2D Cross-Platform Game Development Engines [closed]

落花浮王杯 提交于 2019-11-28 14:57:25

I would recommend V-Play (v-play.net) - it's a cross-platform game engine based on Qt for iOS, Android, Symbian, MeeGo, Blackberry10 and also can export for native desktop applications for Windows, Mac and Linux.

It's based on C++ but has a neat scripting support for QML & JavaScript. QML is a no-brainer to learn and can boost your productivity as less code is needed - just see the comparison with cocos2d-x(60% less Loc) or Corona(15% less LoC) for a comparison of the same games.

(Disclaimer: I'm one of the guys behind V-Play)

If you are into using Python, Kivy is a great solution these days. It compiles to all the platforms you ask for:

Kivy is running on Linux, Windows, MacOSX, Android and IOS. You can run the same code on all supported platforms. It can use natively most inputs protocols and devices like WM_Touch, WM_Pen, Mac OS X Trackpad and Magic Mouse, Mtdev, Linux Kernel HID, TUIO. A multi-touch mouse simulator is included.

Kivy uses lots of optimized code for graphics rendering (via Cython) so it is fast too.

Here is a speakerdeck that gives you some background and an overview (android specific).

Here is my game framework Oxygine. It is open source modern hardware accelerated 2D C++ framework for mobile and PC platforms. Features: OpenGL(ES) 2, compressed textures, atlases, complex animations/tweens/sprites, scene graph, fonts, event handling, build tools, and others. Can be built on top of SDL2 or Marmalade SDK.

In the basis of the engine there is a scene graph, that is similar to Flash one. To be short, You can call this as Flash for C++, but more comfortable and way faster. Initially it was developed for mobile platforms (iOS, Android), but can be also used for PC games.

GameDevSam

How about HaxeFlixel? We have a great selection of demos, and of course support cross platform development via Haxe + OpenFL. This is an open source project hosted on GitHub. We support all major platforms (including iOS).

No mention of App Game Kit (AGK) here so let me fill in the gap. It's a mainly 2D cross platform SDK allowing you to code once in either C++ or it's own "Basic" language. Version 2 just got over 400% funding on Kickstarter and will have full 3D support, Spine support (for 2D animated characters), bullet physics and whole bunch of other new features.
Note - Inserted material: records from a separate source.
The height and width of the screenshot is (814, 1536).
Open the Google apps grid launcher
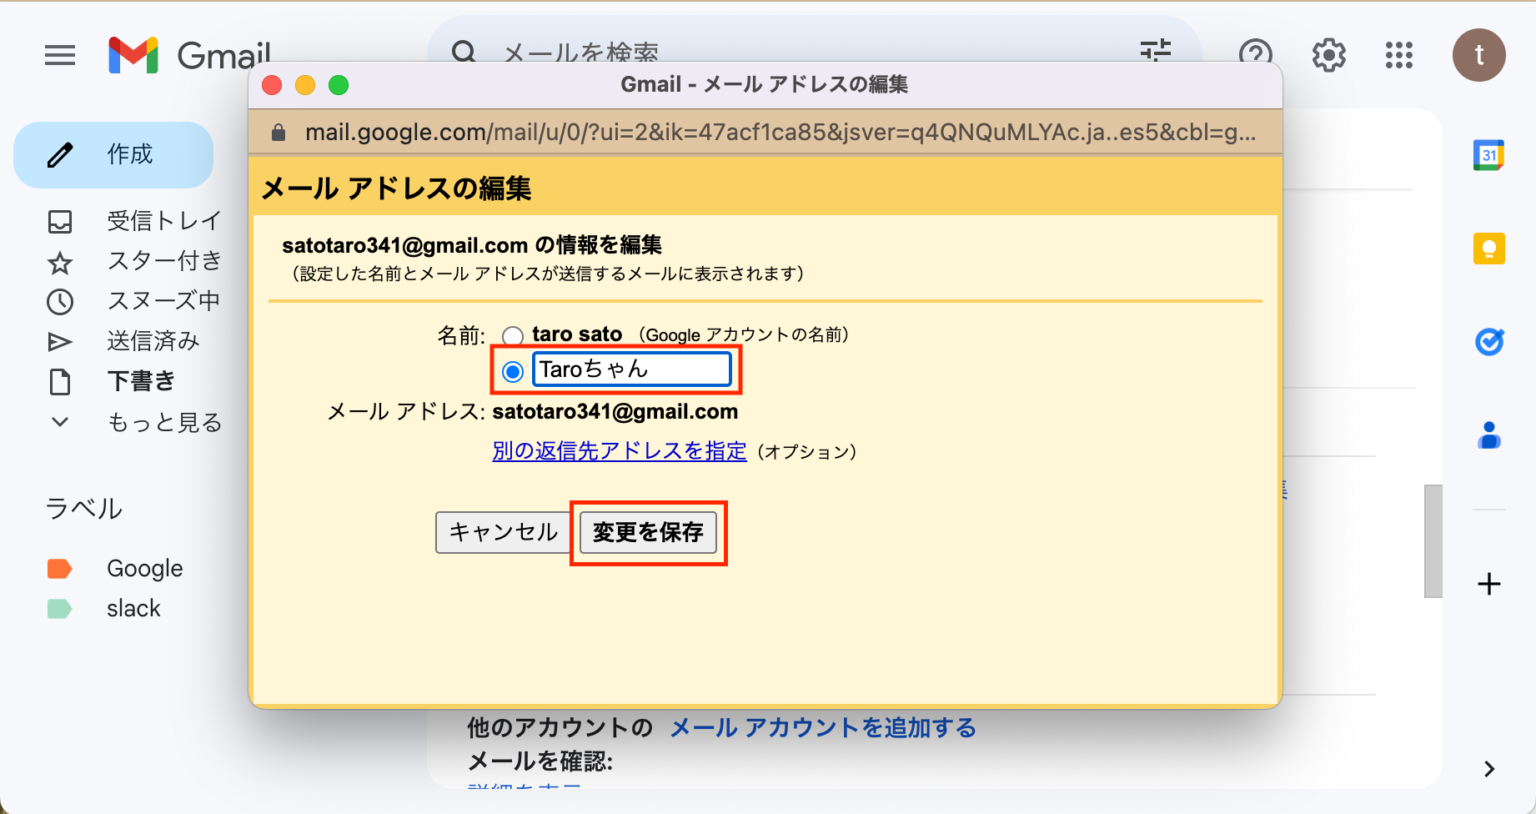coord(1398,55)
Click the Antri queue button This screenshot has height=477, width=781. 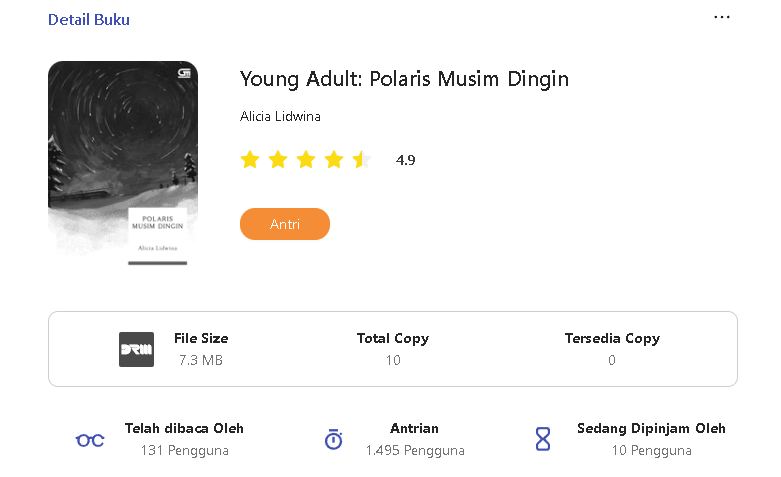coord(285,224)

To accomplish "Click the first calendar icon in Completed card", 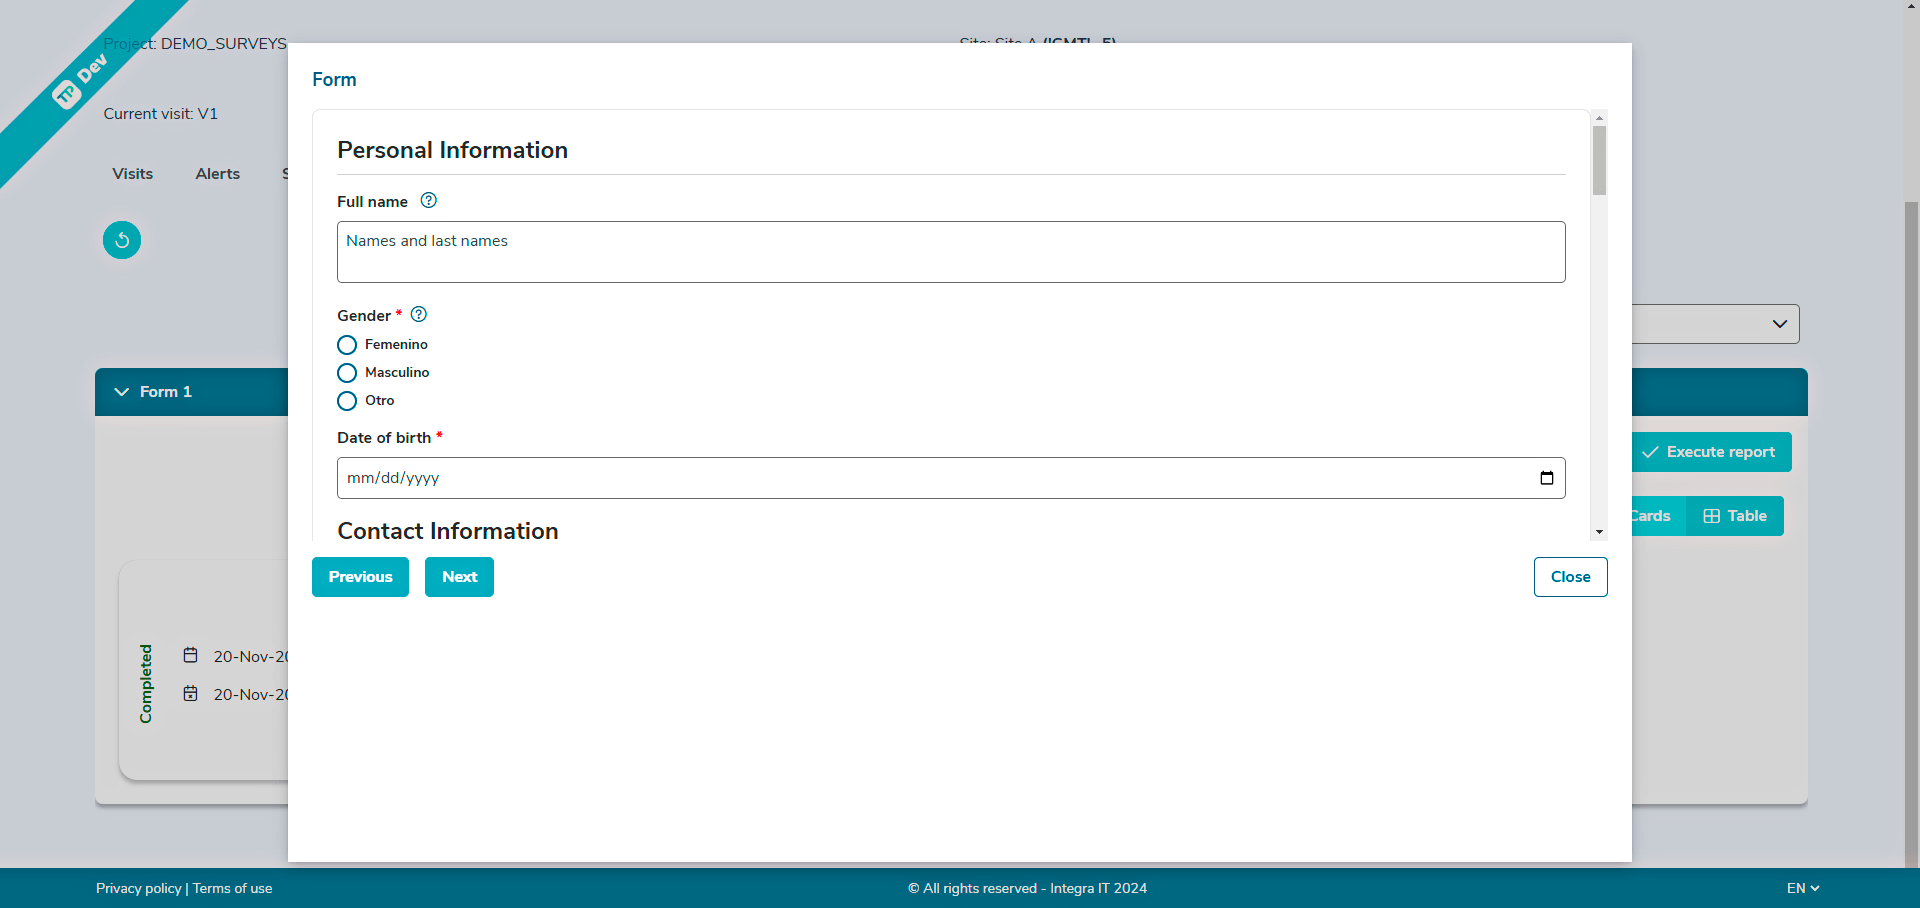I will pyautogui.click(x=191, y=656).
It already has Facebook, Twitter, a bunch of Ultrabook sensor commands, Box2D and more. I've been using it from the start and love it (can you tell?). No, I don't work for The Game Creators (the company that created it) although I admit I did do for a while making some apps.

One of the best features from my point of view is you can develop on Windows and broadcast from the IDE over Wi-Fi to any supported device, so while I'm coding I can (within seconds) test my code on iPad, Android, Windows, Mac or Blackberry Playbook.

If you have C# background. Have a look at Duality.

Duality is a flexible 2D game framework written entirely in C# – and it’s here to make things a little easier for you. It provides both an extensible game engine and a visual editor to match. There will be no need for a level editor, testing environment or content manager because Duality is all that by itself. And best of all: It’s free.

I'm just answering to give you some insights on how the SDL is used. As you said before it's not a game engine (it's just a library actually). Furthermore, it is not object oriented at all and you don't have some easy animation facilities (you have to code them by yourself).

How it works (I used the C version but I guess the Lua binding should be similar):

Include the headers needed to build the project on the platform you want.

Design your own game loop in which you will set up (at least) a whole event processing system, frame rate manager and a "screen cleaner (or updater)" (I'm insisting on the fact that you have to manually refresh your screen using the SDL_flip_screen routine which is something that is not one of your concerns at all with Corona).

Then, code your game using all the "mechanics" you made before.

The SDL is a low level library (don't expect to have an easy to use GUI framework or the storyboard framework of Corona for instance).

Finally, this library was used to port Civilization III to Linux, so yes it works but it will ask you a lot of energy to have something like you had with Corona ;)

PS: I am not a native English speaker, so please let me know if I wasn't clear :)

Gideros is a great Lua based 2d cross platforms engine, currently supporting both Android and IOS platforms, but more to come. And it also has some great features as instant on device testing, auto scaling and auto image resolution to easily target various of screen sizes, as well as the option to extend each platform through native plugins.

You also have ShiVa3D, a serious competitor of Unity3D. It uses Lua and supports many platforms from mobile to game consoles and web browsers.

Very intuitive to use and very nice UI to work with.